§ **REQUIRED WORK**
Could you reproduce the rows word for word, starting with the line that contains "involved (594, 339)" and continuing through the last row, without the pictures?
— Start DATA SUPPLIED —
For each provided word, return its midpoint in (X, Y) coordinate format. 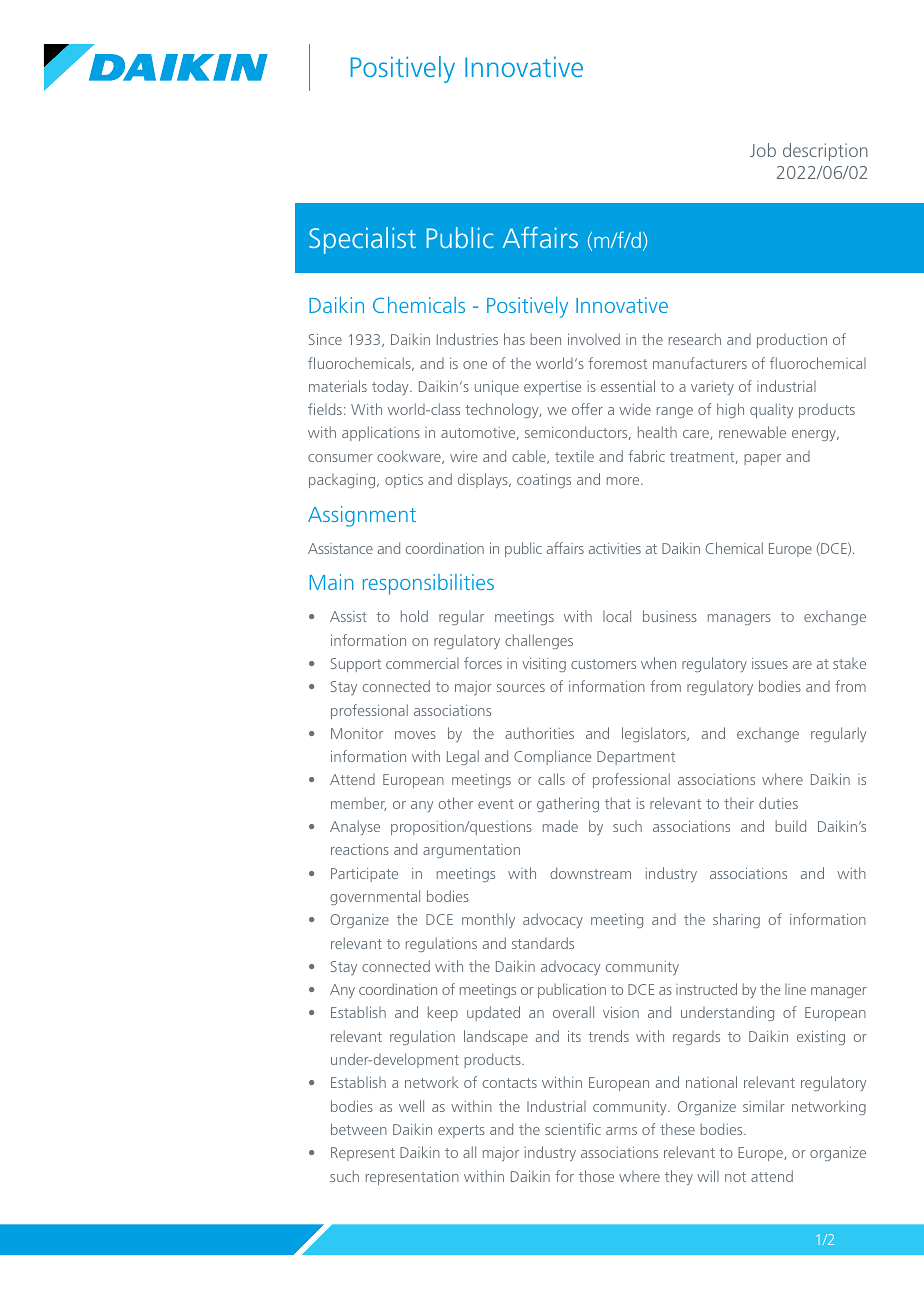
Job (763, 150)
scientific (573, 1129)
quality (771, 410)
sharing (736, 920)
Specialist (362, 240)
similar (764, 1106)
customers (603, 664)
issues (770, 663)
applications (381, 433)
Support (356, 665)
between (359, 1129)
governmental (375, 897)
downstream (590, 873)
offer (587, 409)
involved (594, 339)
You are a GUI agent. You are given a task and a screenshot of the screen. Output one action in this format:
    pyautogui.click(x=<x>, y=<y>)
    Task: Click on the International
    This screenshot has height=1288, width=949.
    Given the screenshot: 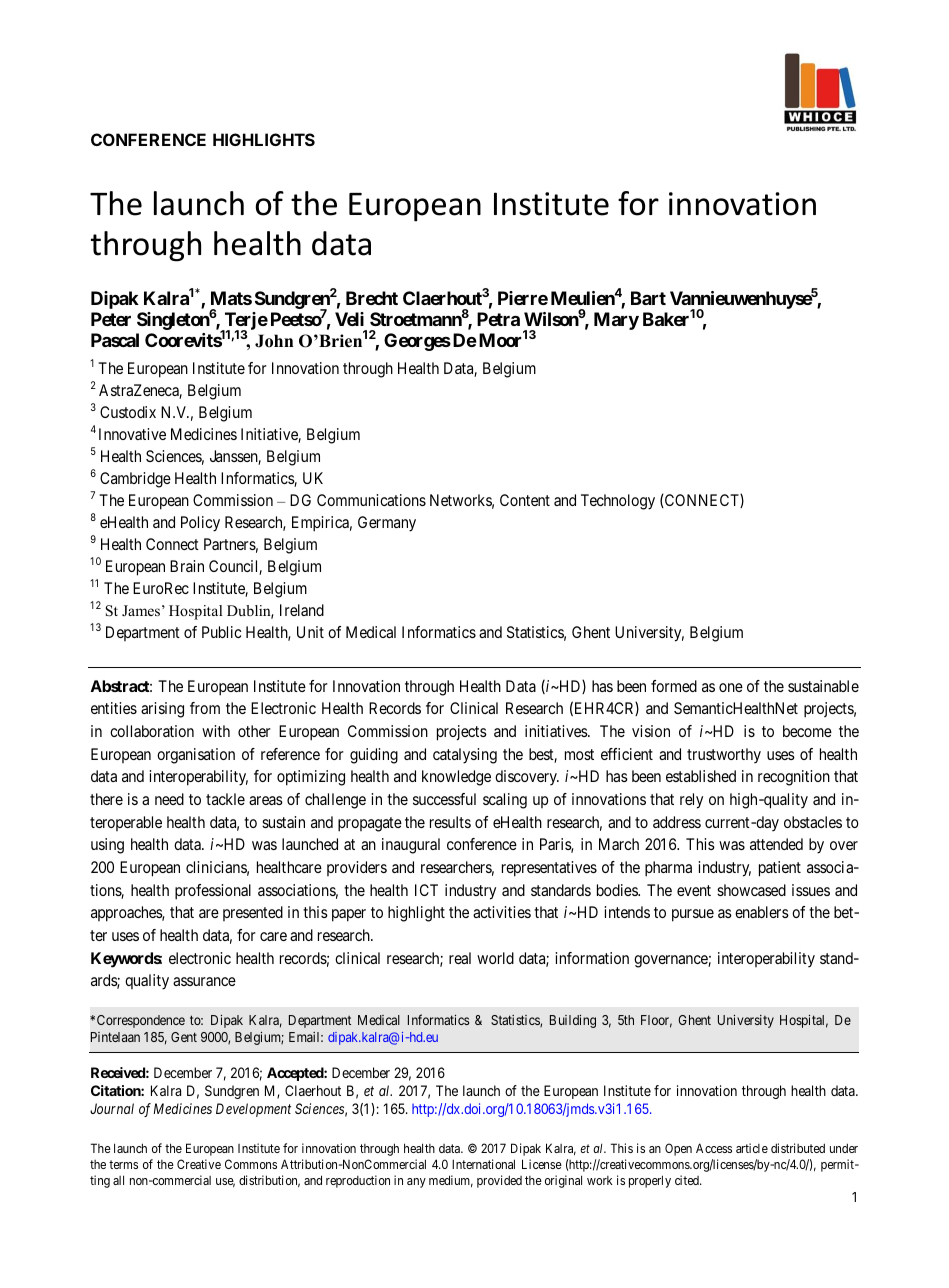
— End DATA SUPPLIED —
§ **WRITTEN ANSWER**
involved (594, 339)
You are a GUI agent. You are given a task and a screenshot of the screen. Output one action in this format:
    pyautogui.click(x=<x>, y=<y>)
    Task: Click on the International
    This screenshot has height=1288, width=949.
    Given the screenshot: 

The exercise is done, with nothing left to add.